I trust my wife’s cooking, no questions asked, and I trust the big brains at Ford not to screw up the F-series gold mine: Ford makes about 10 grand on every one it sells, totaling about $7.6 billion last year in the U.S., according to industry estimates.
Sure, there’s been plenty of “don’t mess with success” chatter. That’s understandable for cautious and concerned Ford truck fans, but a lot of the criticism comes from those whose favorite trucks are stamped with another emblem. And they’re hoping for the worst.
(There’s a whole area of psychology devoted to the ways people make the world fit with their idea of how things should be, and the reality distortion field is particularly strong when it comes to college football teams and truck brands. But since HWT readers use trucks to make money, I’m certain buying decisions are more about leveraging capital than logo loyalty – right? Right?)

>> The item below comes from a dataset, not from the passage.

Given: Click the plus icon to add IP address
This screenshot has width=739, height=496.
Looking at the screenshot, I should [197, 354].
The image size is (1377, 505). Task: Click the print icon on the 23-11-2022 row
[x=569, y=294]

Anyway, the use of aluminum in cars and trucks is inevitable: It’s light, it’s strong, and it’s easily recyclable. The immediate upside is the weight savings, and the corresponding improvement in fuel economy.

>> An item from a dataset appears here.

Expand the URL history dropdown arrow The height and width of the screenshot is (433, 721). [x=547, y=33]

Sure, there will be some growing pains: in production, maintenance and even in acceptance. And the real fear: “What didn’t we think of?” That’s always the price of innovation.
Again, Ford has done the spreadsheet projection (along with sneaking a few test models into customer fleets, or so the story goes) and they’re prepared.
“You’re either moving ahead and you’re improving and you’re making it more valuable and more useful to the customer or you’re not,” Ford CEO Alan Mulally told The Associated Press in a recent interview.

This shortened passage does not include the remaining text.